─── Data supplied ───

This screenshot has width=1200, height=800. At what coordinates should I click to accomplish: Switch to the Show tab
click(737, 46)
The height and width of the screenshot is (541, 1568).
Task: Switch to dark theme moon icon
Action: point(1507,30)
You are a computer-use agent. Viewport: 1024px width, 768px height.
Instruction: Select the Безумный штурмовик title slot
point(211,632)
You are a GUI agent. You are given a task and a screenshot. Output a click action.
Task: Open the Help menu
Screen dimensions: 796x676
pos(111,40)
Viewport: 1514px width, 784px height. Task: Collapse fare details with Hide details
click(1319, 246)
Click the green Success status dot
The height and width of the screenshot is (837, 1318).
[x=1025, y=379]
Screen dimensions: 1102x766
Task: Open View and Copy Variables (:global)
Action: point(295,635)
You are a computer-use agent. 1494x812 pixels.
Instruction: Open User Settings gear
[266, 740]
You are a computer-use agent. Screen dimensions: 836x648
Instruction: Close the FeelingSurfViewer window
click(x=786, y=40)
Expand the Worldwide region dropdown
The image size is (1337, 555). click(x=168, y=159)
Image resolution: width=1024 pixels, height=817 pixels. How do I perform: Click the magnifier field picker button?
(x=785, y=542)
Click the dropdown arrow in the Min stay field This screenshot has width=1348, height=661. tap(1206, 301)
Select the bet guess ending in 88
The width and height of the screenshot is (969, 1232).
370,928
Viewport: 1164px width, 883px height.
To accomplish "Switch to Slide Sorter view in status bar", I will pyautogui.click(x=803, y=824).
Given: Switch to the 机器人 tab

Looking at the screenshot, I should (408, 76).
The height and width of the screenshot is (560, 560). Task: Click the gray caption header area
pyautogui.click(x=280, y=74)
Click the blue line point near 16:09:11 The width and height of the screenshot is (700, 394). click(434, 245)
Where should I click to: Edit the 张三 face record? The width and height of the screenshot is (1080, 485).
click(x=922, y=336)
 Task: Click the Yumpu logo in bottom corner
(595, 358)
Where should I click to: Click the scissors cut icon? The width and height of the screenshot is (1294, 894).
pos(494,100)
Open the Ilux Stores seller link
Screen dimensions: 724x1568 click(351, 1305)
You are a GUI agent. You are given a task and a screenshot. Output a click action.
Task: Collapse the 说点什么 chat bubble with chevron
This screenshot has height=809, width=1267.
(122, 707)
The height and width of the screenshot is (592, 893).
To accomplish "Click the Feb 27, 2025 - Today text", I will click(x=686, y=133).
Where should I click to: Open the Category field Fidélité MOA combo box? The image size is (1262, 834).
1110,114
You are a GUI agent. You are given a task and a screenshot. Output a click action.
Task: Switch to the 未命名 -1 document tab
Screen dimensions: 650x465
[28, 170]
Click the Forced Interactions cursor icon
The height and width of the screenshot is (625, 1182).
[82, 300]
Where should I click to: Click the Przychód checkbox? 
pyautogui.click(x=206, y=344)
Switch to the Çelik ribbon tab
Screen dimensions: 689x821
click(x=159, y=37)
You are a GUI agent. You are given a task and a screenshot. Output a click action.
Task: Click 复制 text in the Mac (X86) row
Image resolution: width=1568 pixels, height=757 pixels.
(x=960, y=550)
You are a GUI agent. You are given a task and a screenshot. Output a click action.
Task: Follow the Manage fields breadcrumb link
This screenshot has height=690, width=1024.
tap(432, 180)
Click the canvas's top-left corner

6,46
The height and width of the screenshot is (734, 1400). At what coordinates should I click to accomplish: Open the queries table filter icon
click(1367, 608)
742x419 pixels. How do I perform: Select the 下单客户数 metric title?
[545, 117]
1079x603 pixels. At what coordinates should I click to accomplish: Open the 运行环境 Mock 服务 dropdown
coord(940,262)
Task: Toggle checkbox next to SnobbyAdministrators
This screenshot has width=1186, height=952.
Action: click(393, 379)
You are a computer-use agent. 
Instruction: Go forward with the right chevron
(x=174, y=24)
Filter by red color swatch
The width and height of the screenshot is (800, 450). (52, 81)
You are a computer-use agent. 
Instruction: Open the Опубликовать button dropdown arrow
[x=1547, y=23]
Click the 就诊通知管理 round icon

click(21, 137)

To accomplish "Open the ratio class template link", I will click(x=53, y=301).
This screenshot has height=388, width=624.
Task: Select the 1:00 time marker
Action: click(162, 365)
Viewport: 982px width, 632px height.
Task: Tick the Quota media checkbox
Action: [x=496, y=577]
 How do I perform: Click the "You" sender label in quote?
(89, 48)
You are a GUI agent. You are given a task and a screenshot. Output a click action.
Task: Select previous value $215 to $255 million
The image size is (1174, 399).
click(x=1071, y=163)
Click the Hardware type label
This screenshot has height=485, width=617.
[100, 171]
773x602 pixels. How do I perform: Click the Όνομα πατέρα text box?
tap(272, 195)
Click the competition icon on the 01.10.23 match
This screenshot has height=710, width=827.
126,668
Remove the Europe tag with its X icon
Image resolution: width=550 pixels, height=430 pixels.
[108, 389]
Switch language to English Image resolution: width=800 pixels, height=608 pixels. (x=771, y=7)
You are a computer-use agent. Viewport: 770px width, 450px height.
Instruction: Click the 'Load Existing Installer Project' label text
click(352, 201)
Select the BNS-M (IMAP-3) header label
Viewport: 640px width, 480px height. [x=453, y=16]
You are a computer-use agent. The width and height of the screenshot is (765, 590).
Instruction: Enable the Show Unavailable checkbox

───

**Exercise instructions**
Print the data above exactly.

**Exercise response**
This screenshot has width=1200, height=800. At what coordinates should I click to accomplish: Switch to the Show tab
click(737, 46)
The height and width of the screenshot is (541, 1568).
Task: Switch to dark theme moon icon
Action: point(1507,30)
You are a computer-use agent. Viewport: 1024px width, 768px height.
Instruction: Select the Безумный штурмовик title slot
point(211,632)
You are a GUI agent. You are given a task and a screenshot. Output a click action.
Task: Open the Help menu
Screen dimensions: 796x676
pos(111,40)
Viewport: 1514px width, 784px height. Task: Collapse fare details with Hide details
click(1319, 246)
Click the green Success status dot
The height and width of the screenshot is (837, 1318).
[x=1025, y=379]
Screen dimensions: 1102x766
Task: Open View and Copy Variables (:global)
Action: point(295,635)
You are a computer-use agent. 1494x812 pixels.
Instruction: Open User Settings gear
[266, 740]
You are a computer-use agent. Screen dimensions: 836x648
Instruction: Close the FeelingSurfViewer window
click(x=786, y=40)
Expand the Worldwide region dropdown
The image size is (1337, 555). click(x=168, y=159)
Image resolution: width=1024 pixels, height=817 pixels. How do I perform: Click the magnifier field picker button?
(x=785, y=542)
Click the dropdown arrow in the Min stay field This screenshot has width=1348, height=661. tap(1206, 301)
Select the bet guess ending in 88
The width and height of the screenshot is (969, 1232).
370,928
Viewport: 1164px width, 883px height.
To accomplish "Switch to Slide Sorter view in status bar", I will pyautogui.click(x=803, y=824).
Given: Switch to the 机器人 tab

Looking at the screenshot, I should (408, 76).
The height and width of the screenshot is (560, 560). Task: Click the gray caption header area
pyautogui.click(x=280, y=74)
Click the blue line point near 16:09:11 The width and height of the screenshot is (700, 394). click(434, 245)
Where should I click to: Edit the 张三 face record? The width and height of the screenshot is (1080, 485).
click(x=922, y=336)
 Task: Click the Yumpu logo in bottom corner
(595, 358)
Where should I click to: Click the scissors cut icon? The width and height of the screenshot is (1294, 894).
pos(494,100)
Open the Ilux Stores seller link
Screen dimensions: 724x1568 click(351, 1305)
You are a GUI agent. You are given a task and a screenshot. Output a click action.
Task: Collapse the 说点什么 chat bubble with chevron
This screenshot has height=809, width=1267.
(122, 707)
The height and width of the screenshot is (592, 893).
To accomplish "Click the Feb 27, 2025 - Today text", I will click(x=686, y=133).
Where should I click to: Open the Category field Fidélité MOA combo box? The image size is (1262, 834).
1110,114
You are a GUI agent. You are given a task and a screenshot. Output a click action.
Task: Switch to the 未命名 -1 document tab
Screen dimensions: 650x465
[28, 170]
Click the Forced Interactions cursor icon
The height and width of the screenshot is (625, 1182).
[82, 300]
Where should I click to: Click the Przychód checkbox? 
pyautogui.click(x=206, y=344)
Switch to the Çelik ribbon tab
Screen dimensions: 689x821
click(x=159, y=37)
You are a GUI agent. You are given a task and a screenshot. Output a click action.
Task: Click 复制 text in the Mac (X86) row
Image resolution: width=1568 pixels, height=757 pixels.
(x=960, y=550)
You are a GUI agent. You are given a task and a screenshot. Output a click action.
Task: Follow the Manage fields breadcrumb link
This screenshot has height=690, width=1024.
tap(432, 180)
Click the canvas's top-left corner

6,46
The height and width of the screenshot is (734, 1400). At what coordinates should I click to accomplish: Open the queries table filter icon
click(1367, 608)
742x419 pixels. How do I perform: Select the 下单客户数 metric title?
[545, 117]
1079x603 pixels. At what coordinates should I click to accomplish: Open the 运行环境 Mock 服务 dropdown
coord(940,262)
Task: Toggle checkbox next to SnobbyAdministrators
This screenshot has width=1186, height=952.
Action: click(393, 379)
You are a computer-use agent. 
Instruction: Go forward with the right chevron
(x=174, y=24)
Filter by red color swatch
The width and height of the screenshot is (800, 450). (52, 81)
You are a computer-use agent. 
Instruction: Open the Опубликовать button dropdown arrow
[x=1547, y=23]
Click the 就诊通知管理 round icon

click(21, 137)

To accomplish "Open the ratio class template link", I will click(x=53, y=301).
This screenshot has height=388, width=624.
Task: Select the 1:00 time marker
Action: click(162, 365)
Viewport: 982px width, 632px height.
Task: Tick the Quota media checkbox
Action: [x=496, y=577]
 How do I perform: Click the "You" sender label in quote?
(89, 48)
You are a GUI agent. You are given a task and a screenshot. Output a click action.
Task: Select previous value $215 to $255 million
The image size is (1174, 399).
click(x=1071, y=163)
Click the Hardware type label
This screenshot has height=485, width=617.
[100, 171]
773x602 pixels. How do I perform: Click the Όνομα πατέρα text box?
tap(272, 195)
Click the competition icon on the 01.10.23 match
This screenshot has height=710, width=827.
126,668
Remove the Europe tag with its X icon
Image resolution: width=550 pixels, height=430 pixels.
[108, 389]
Switch language to English Image resolution: width=800 pixels, height=608 pixels. (x=771, y=7)
You are a computer-use agent. Viewport: 770px width, 450px height.
Instruction: Click the 'Load Existing Installer Project' label text
click(352, 201)
Select the BNS-M (IMAP-3) header label
Viewport: 640px width, 480px height. [x=453, y=16]
You are a computer-use agent. The width and height of the screenshot is (765, 590).
Instruction: Enable the Show Unavailable checkbox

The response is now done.